531号
2025年4月15日

浮かれてはいけない
小名浜地区トークシェアミーティングに顔を出している。いわき市はいま、各地区にある老朽施設の集約化を進めていて、湯本駅前再整備が物議を醸している。その反省からだろうか。「小名浜地区の未来を『わたし』目線で考える」をテーマにそれぞれが考えを述べ、みんなで思いを共有していく。でも、回を重ねても方向性が定まらず、深まらない。心の中で首をかしげながら「ひょっとしてこれは、こういうかたちでみなさんの意見を聞きました、というアリバイづくりかもしれない」と疑ってみたりもする。
そんなとき、サッカーJ2のいわきFCの拠点となる新スタジアムを小名浜の県有地に造る、という発表があった。その席で大倉智代表は「内田広之市長からまちづくりのパートナーと言ってもらった。主語は地域。このスタジアムをサッカーだけでなく、日常的に来ることができるコミュニティエリアにしたい。そのためのビルディング棟(5階建て)を造る」と説明した。その瞬間、頭の中でサッカースタジアムと小名浜地区の公共施設再整備がつながった。
大倉さんの発言と新サッカースタジアムのイメージを重ね合わせてみる。「日常的に来るエリア」「学べる場所」「図書館とカフェ」「防災」。当然ながら、夢と現実がクロスする。いわき駅前のラトブ、並木の杜の商業棟、いわきFCパーク…。花火が打ち上げられたときはわくわくさせられるのだが、期待が徐々にしぼんでいく。そして結局は空いているスペースに公共施設が入ることになる。「あの5階建てビルというのが嫌ですね。何か裏がありそうで」という声を少なからず聞いた。そこには「税金を投入しやすくするために公共施設が隠れ蓑になるのでは」という危惧がある。
記者会見である記者が「もしJ3に落ちるようなことになったらこの計画はどうなるんですか」と切り込んだ。確かに今シーズンのいわきFCはなかなか勝てない。しかも、それを笑い飛ばせない重いムードが漂っている。スタジアムについても歯に衣着せず意見を交わすことができにくい。これでは建設的な意見など出るわけがない。

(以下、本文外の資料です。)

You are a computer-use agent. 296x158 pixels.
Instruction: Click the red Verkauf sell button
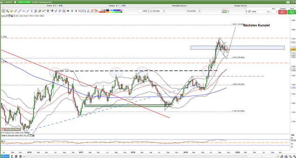tap(283, 12)
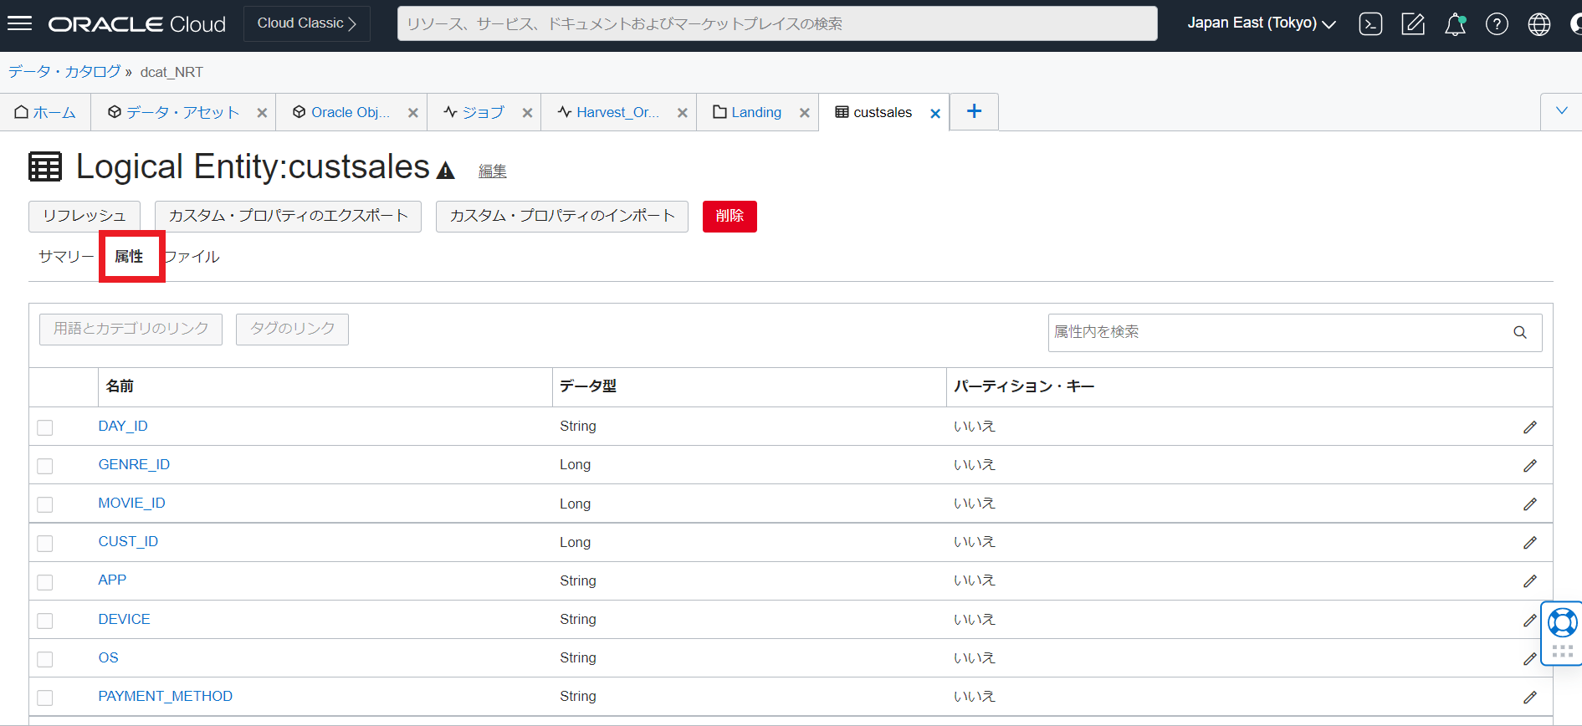Click the edit pencil for CUST_ID row

click(1529, 543)
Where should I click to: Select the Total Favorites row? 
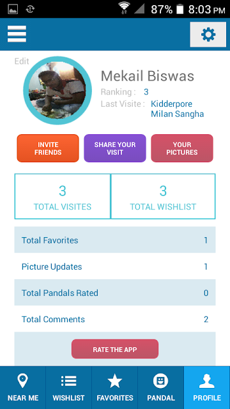pos(115,240)
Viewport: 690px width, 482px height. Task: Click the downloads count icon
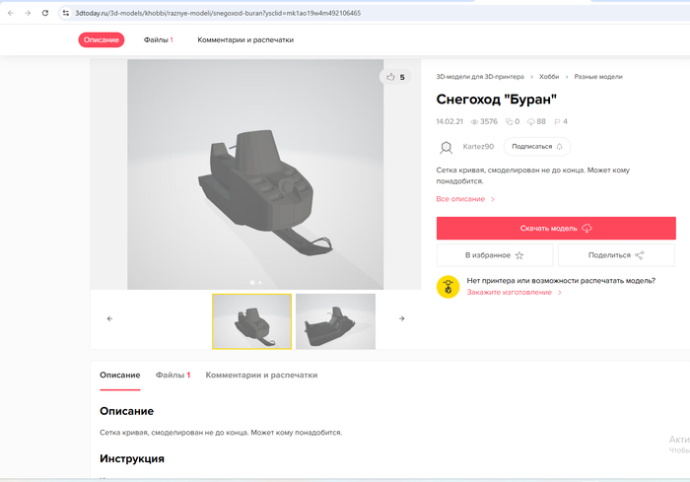point(531,122)
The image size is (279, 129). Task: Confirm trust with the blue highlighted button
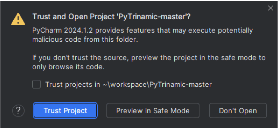[x=65, y=111]
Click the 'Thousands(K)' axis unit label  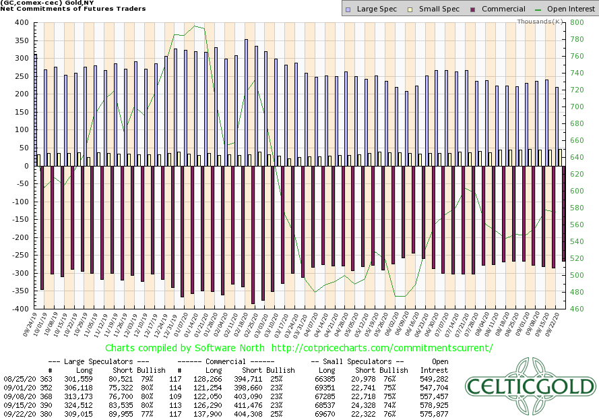[540, 21]
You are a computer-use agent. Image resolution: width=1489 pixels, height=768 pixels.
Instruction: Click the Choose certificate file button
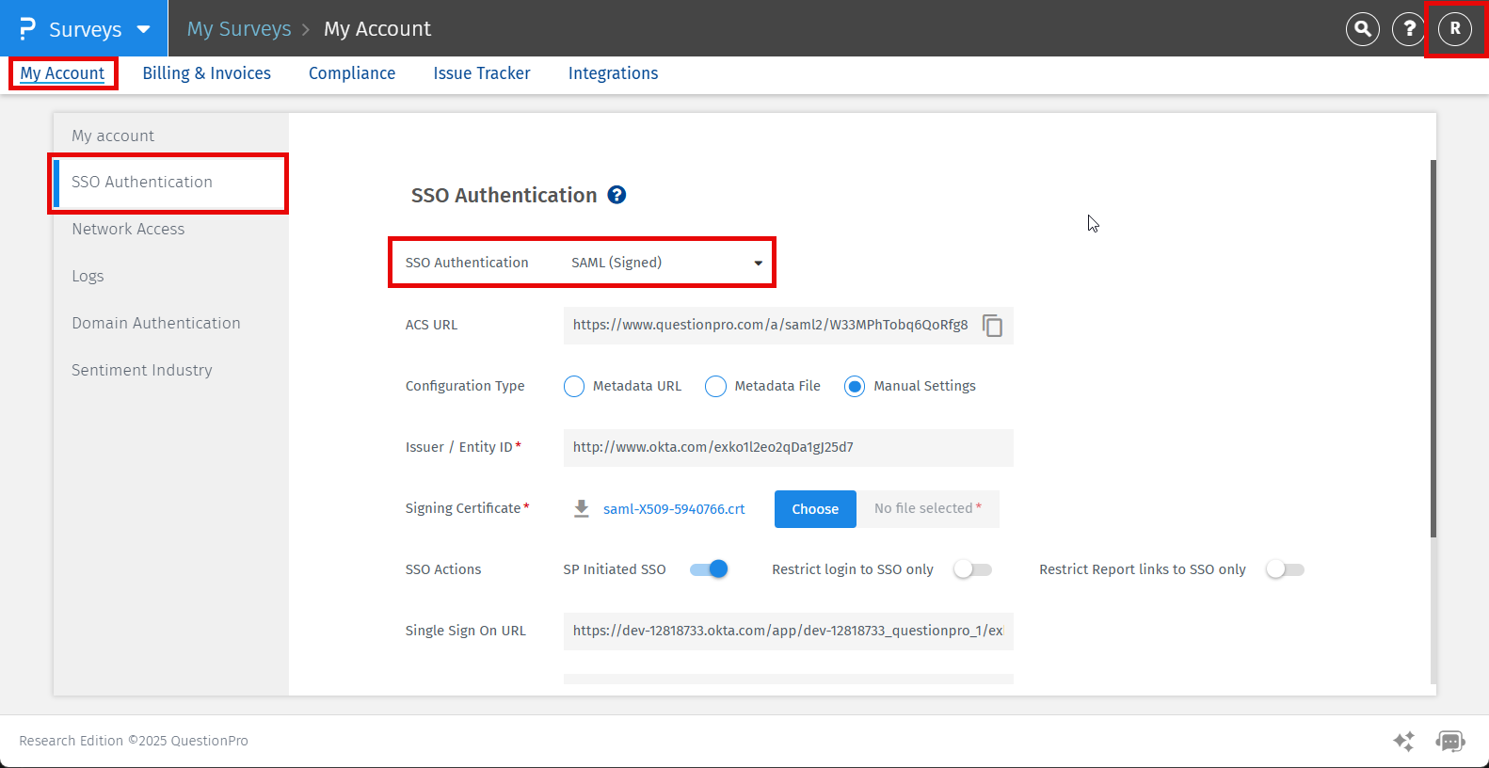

あくまで仮定の話なのだが、もしスタジアムのビルディング棟に公共施設を持って行くことになれば、小名浜のまちは完全に死んでしまう。しかもビルのなかに公共施設を入れる手法はとっくに破綻している。だれのものでもない。自分たちのまちなのだ。市民の税金を使う施設の再整備については市民自らが目を光らせ、順序を立てて真剣に議論していかなければならない。スタジアム建設と公共施設の再整備。動向に目を凝らし、市民として冷静に見ていく必要がある。浮かれてはいけない。